Obligation est donc faite aux invités de se laver les mains et de se
soumettre à une prise de température au ThermoFlash avant d’accéder à la
salle de conférence.
Depuis la création par la Grande Loge de France (GLF) à Saint-Louis du Sénégal, en 1781, de « Saint-Jacques des vrais amis rassemblés »,
première loge sur le continent, la franc-maçonnerie n’a cessé d’être un
sujet d’attraction, d’interrogations, voire de controverses. Le grand
public et une partie des médias prêtent aux « fils de la Lumière » une
influence, sinon des pouvoirs pharaoniques, une forte propension à
l’affairisme et, non sans raison, un opportunisme politique à tout crin.

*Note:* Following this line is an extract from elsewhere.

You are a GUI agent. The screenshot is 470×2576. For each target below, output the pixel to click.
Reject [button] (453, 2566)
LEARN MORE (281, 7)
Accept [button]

Ces contempteurs les soupçonnent de comploter contre la sécurité de
l’Etat, d’être une secte, sinon de se livrer, à l’abri des temples, à
des rites sataniques. « Ces accusations ne sont pas toutes dénuées de fondement, les francs-maçons n’étant pas exempts de tout reproche »,
explique au téléphone l’universitaire Oumou
Kouyaté. Enseignante-chercheure à l’Université Félix-Houphouët-Boigny et
à l’Ecole des Hautes Etudes en sciences sociales, à Paris, elle ne
cache pas son hostilité envers la franc-maçonnerie et son rôle en
Afrique.
Bousculade sur le parvis
Les critiques comme les vociférations n’endiguent nullement l’affluence au portillon.La franc-maçonnerie séduit de plus en plus d’Africains,
qu’ils soient en quête de spiritualité, dans le désarroi ou persuadés
de trouver dans ce cercle un ascenseur social ou politique. Cadres
supérieurs et moyens, responsables politiques, hommes d’affaires,
professions libérales, diplomates, enseignants et retraités se
bousculent depuis des décennies sur le parvis des loges. « La bonne question, ce n’est plus aujourd’hui qui est franc-maçon, mais qui ne l’est pas
», glisse un initié sénégalais qui, requiert l’anonymat, comme
d’ailleurs les deux tiers des personnes interviewées dans le cadre de la
présente enquête.
« En Afrique centrale, comme dans la frange occidentale côtière,
les rituels d’initiation renvoient bon nombre de gens à leur propre
histoire et culture », explique un dignitaire maçon français initié
en Afrique et considéré, à juste titre, comme l’un des meilleurs
connaisseurs du sujet. Au Gabon, au Congo tout comme au Bénin, au Togo
et en Côte d’Ivoire, les sociétés secrètes font partie du décor et
l’aspect ésotérique de la franc-maçonnerie attire comme du miel. Si l’on
ajoute à cela le magnétisme que peuvent exercer quelques success stories dont les Africains, francs-maçons ou non, sont à juste titre fiers, la cause est entendue.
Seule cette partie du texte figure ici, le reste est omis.